ASSIGNMENT: Transcribe exactly, and without pictures, only the lines from the one bearing "The width and" through the final line of the data below.

RECORD EXCERPTS START

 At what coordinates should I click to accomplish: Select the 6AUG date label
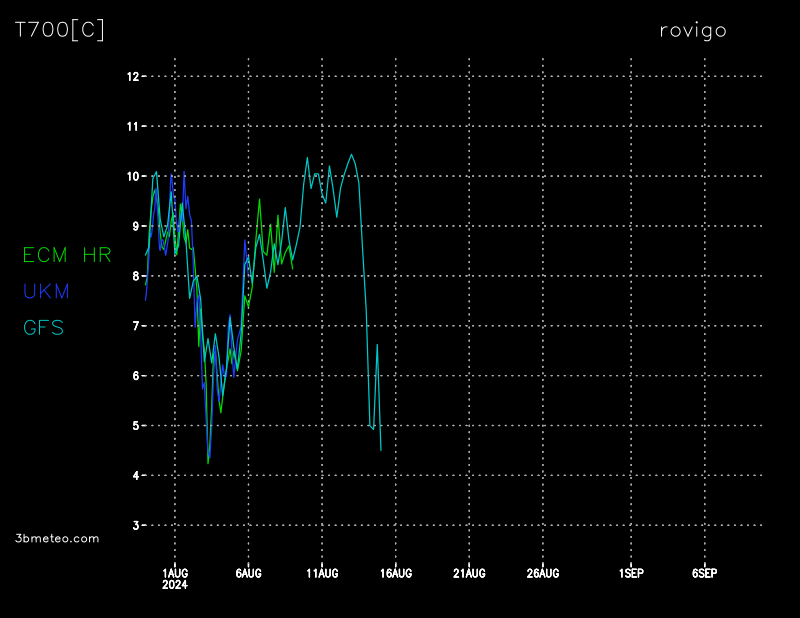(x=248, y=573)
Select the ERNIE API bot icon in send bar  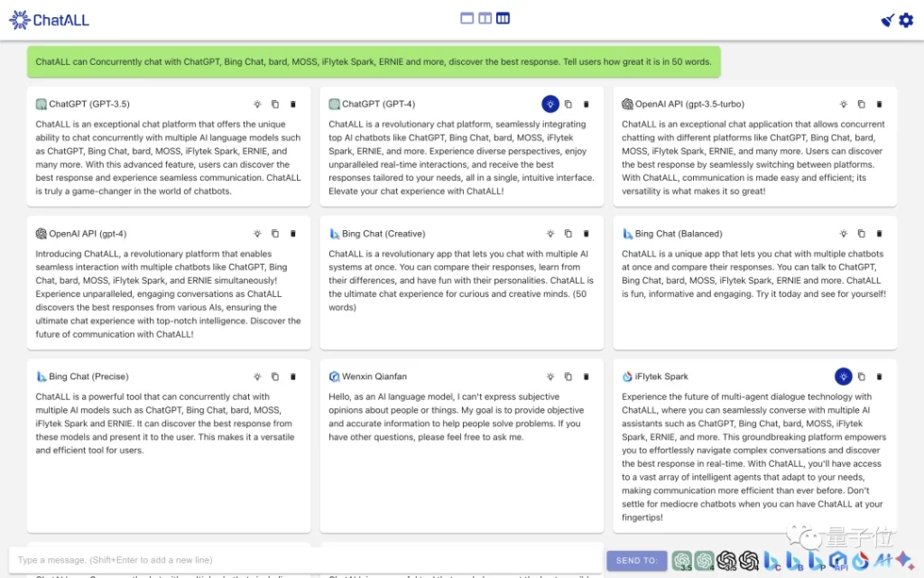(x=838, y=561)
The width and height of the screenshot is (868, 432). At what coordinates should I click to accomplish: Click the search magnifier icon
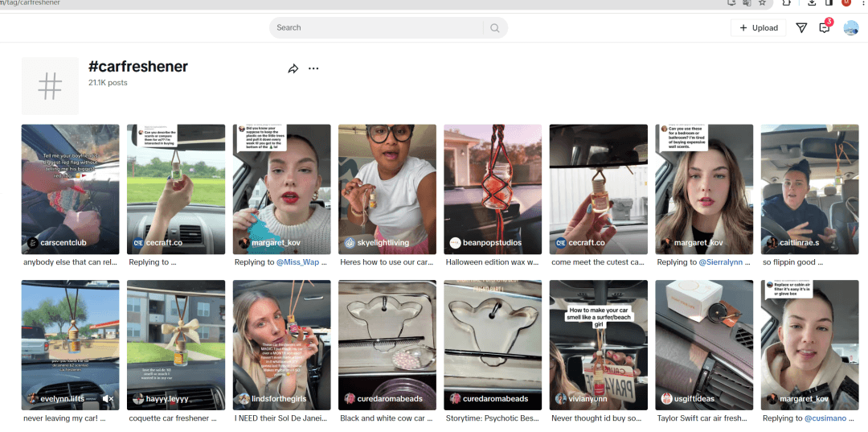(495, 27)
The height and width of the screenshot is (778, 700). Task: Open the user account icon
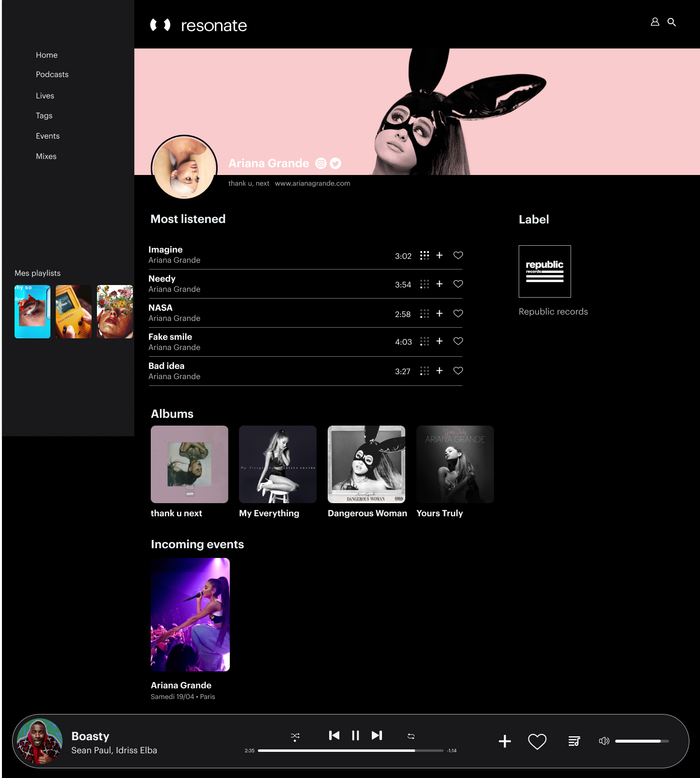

RECORD EXCERPTS END

ANSWER:
The width and height of the screenshot is (868, 432). At what coordinates should I click to accomplish: Click the search magnifier icon
(495, 27)
The height and width of the screenshot is (778, 700). Task: Open the user account icon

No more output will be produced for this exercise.